What Is a Meta-Harness?
An agent harness is the scaffolding that turns a model into an agent — giving it the ability to read files, run terminal commands, and call external APIs. Claude Code, Codex, and Pi are all harnesses.
A meta-harness sits one level up: a layer that wraps multiple harnesses simultaneously, so the same policies, sessions, and collaboration tools apply regardless of which underlying agent is running. Databricks describes the meta-harness as the next major abstraction layer in the AI stack, comparable in importance to how cloud infrastructure abstracted individual servers.

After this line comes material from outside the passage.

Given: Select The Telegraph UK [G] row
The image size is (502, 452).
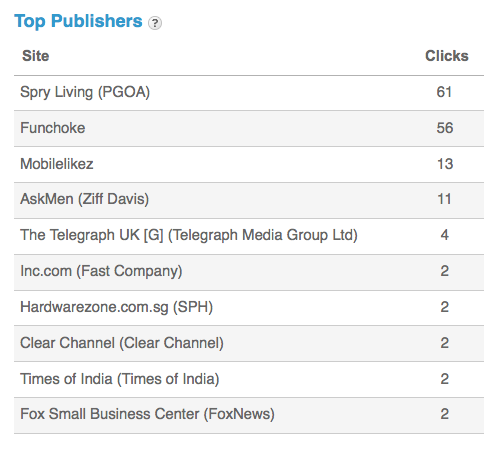Looking at the screenshot, I should (x=249, y=236).
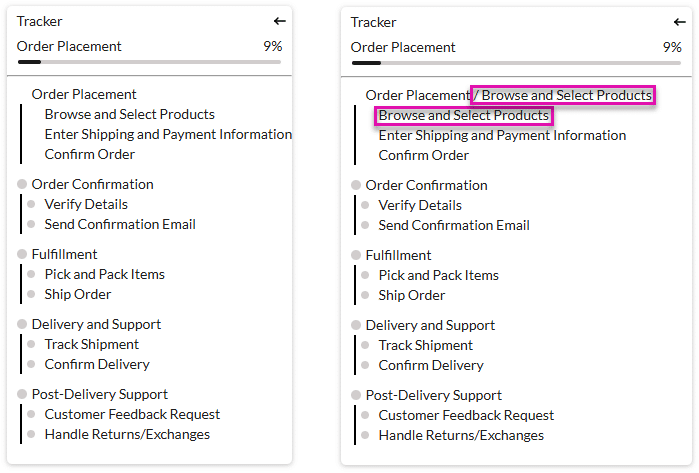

Agent harnesses made models swappable. Omnigent makes harnesses swappable. Switching from Claude Code to Codex becomes a one-line change, with no re-integration work and no session context lost.
Three Core Capabilities
Composition
Omnigent wraps Claude Code, Codex, Pi, OpenAI Agents SDK, Claude Agents SDK, and custom agents behind a single uniform API. Multi-agent workflows — where several agents work on sub-tasks in parallel, or a coordinator delegates to specialists — can be configured without rewriting integration code.
Control
Traditional agent policies are prompt-based, meaning the agent itself enforces them and can be overridden by context drift or adversarial input. Omnigent's policies are stateful and contextual: they track agent actions at the meta-harness layer and can enforce rules like "pause when session spend exceeds $3" or "require human approval before any git push that follows an npm install" — enforced by the harness, not by the model.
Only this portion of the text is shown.